» DOCUMENT

---*---

It's not a problem that can be *fixed* per se--you won't be able to make him love other dogs. But with good training he can be taught to ignore other dogs.

And get him neutered. High levels of testosterone will drive a male to feel competitive toward other males and exacerbates aggressive behavior.

My own bias with aggressive GSDs is to seek out trainers who understand both GSDs and aggression. For me, that means contacting your local ScH/IPO club for a referral. Or find a trainer of police K9s who also trains pets. Such trainers do exist. There's one in our city who primarily trains K9s but also works with pet and sport dogs.

Good luck. You have a tough road ahead. But, your dog absolutely can be trained to ignore other dogs. It just takes dedication and a lot of work.


----------



## Chip18 (Jan 11, 2014)

Well my "thing" is to help people that just need "direction" on "fixing" there dogs themselves by pointing them in the right direction, if no one here has a "specific suggestion??. And what I do may be a small pool perhaps but, they are out there and I tend to find them, If "I" can get it done myself,with my dog and his (former people issues) then I figure so can others.

---*---

Reproduce the forum thread on dog aggression from the words "And get him" through "lot of work.", replacing "GSDs" with "German Shepherds".

Extracted records:
---*---

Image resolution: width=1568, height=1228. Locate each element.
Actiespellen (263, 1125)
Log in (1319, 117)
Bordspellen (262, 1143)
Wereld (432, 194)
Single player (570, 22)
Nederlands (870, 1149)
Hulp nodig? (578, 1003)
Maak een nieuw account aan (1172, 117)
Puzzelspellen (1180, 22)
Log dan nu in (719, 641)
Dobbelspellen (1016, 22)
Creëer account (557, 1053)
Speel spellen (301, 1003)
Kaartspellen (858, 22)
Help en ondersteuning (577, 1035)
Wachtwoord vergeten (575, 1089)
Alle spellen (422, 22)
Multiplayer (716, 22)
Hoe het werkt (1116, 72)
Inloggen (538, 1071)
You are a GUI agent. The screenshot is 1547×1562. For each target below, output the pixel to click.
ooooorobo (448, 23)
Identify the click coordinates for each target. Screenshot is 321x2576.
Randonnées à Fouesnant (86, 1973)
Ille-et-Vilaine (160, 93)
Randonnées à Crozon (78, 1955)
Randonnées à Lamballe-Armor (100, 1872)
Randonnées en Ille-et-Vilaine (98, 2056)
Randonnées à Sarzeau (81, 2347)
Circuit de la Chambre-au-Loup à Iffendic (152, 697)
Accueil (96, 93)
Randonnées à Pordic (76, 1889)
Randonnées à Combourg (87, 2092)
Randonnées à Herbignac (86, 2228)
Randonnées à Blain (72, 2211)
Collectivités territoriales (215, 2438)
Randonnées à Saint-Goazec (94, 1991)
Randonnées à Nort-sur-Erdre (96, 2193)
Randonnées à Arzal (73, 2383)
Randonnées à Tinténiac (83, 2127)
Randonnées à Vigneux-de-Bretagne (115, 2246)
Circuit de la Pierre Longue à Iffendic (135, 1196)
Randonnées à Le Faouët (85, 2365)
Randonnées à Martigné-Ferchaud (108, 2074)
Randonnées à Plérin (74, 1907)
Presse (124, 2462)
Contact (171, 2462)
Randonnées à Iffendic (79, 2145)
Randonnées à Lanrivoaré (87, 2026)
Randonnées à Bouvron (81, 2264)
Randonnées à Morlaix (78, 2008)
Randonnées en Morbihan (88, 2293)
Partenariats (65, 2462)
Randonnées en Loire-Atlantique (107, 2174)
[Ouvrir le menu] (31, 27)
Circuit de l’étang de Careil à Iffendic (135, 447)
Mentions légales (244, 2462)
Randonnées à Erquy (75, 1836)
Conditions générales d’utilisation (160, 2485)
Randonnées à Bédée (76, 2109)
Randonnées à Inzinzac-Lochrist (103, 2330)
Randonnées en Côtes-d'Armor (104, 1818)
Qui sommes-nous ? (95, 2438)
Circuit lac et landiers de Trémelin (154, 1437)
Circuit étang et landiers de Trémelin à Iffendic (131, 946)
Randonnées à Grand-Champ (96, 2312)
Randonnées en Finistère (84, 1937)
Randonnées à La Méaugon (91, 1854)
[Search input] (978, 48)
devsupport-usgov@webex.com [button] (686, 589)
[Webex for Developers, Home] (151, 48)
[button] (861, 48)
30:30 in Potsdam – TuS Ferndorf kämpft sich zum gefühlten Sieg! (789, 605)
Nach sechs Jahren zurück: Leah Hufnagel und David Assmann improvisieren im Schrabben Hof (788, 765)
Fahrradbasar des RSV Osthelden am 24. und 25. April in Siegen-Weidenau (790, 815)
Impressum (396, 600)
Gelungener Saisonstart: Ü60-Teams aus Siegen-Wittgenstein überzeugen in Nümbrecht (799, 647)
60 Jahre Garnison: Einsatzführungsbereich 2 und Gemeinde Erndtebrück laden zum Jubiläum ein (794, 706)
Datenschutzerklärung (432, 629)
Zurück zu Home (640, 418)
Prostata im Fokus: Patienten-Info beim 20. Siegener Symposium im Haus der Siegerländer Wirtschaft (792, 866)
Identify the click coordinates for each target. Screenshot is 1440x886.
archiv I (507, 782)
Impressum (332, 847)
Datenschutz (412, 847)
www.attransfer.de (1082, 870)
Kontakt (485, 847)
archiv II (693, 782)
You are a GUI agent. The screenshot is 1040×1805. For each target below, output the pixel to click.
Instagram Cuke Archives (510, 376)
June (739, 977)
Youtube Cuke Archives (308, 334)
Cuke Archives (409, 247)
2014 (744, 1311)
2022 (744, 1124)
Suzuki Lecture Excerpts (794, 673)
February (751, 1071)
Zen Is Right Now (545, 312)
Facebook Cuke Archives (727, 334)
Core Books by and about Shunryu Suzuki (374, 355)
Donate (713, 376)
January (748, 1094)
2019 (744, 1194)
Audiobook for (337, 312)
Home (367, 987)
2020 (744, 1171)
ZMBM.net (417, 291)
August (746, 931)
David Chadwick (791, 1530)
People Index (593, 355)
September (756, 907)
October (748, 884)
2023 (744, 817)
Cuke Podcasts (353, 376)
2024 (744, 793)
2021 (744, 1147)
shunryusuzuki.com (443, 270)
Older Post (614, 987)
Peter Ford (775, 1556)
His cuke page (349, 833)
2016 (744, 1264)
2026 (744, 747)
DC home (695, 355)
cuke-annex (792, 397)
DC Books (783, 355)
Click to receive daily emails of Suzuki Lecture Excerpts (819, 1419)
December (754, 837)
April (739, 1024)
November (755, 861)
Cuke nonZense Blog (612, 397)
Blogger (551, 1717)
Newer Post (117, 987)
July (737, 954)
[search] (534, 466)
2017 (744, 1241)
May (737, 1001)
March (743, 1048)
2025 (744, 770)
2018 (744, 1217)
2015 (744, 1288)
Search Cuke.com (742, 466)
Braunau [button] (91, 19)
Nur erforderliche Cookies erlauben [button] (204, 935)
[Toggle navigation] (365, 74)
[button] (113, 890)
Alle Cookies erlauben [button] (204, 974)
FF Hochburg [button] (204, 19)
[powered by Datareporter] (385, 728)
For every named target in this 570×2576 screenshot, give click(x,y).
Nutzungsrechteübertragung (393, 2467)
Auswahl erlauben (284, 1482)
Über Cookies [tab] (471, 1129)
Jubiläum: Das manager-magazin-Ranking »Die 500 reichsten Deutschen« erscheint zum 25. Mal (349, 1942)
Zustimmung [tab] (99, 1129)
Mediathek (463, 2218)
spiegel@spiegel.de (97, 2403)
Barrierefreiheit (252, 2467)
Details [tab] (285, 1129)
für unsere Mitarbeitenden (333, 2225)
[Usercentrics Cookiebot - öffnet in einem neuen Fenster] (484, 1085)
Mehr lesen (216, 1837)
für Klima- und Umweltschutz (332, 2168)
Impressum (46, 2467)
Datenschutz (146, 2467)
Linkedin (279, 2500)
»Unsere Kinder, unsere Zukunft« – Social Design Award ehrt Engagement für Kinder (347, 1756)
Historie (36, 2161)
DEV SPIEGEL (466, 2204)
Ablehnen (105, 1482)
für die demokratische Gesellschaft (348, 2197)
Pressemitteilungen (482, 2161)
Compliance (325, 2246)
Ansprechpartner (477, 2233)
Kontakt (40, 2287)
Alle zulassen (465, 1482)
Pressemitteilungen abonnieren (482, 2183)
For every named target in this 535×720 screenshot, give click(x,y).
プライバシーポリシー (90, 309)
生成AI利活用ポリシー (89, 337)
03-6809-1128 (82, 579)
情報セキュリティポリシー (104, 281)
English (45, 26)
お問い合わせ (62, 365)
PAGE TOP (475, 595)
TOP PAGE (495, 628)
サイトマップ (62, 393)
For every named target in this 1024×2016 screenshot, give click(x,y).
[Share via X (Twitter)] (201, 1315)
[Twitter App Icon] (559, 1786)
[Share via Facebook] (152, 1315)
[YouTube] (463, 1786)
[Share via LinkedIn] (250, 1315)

---*---

» EXERCISE RESPONSE
And get him neutered. High levels of testosterone will drive a male to feel competitive toward other males and exacerbates aggressive behavior.

My own bias with aggressive German Shepherds is to seek out trainers who understand both German Shepherds and aggression. For me, that means contacting your local ScH/IPO club for a referral. Or find a trainer of police K9s who also trains pets. Such trainers do exist. There's one in our city who primarily trains K9s but also works with pet and sport dogs.

Good luck. You have a tough road ahead. But, your dog absolutely can be trained to ignore other dogs. It just takes dedication and a lot of work.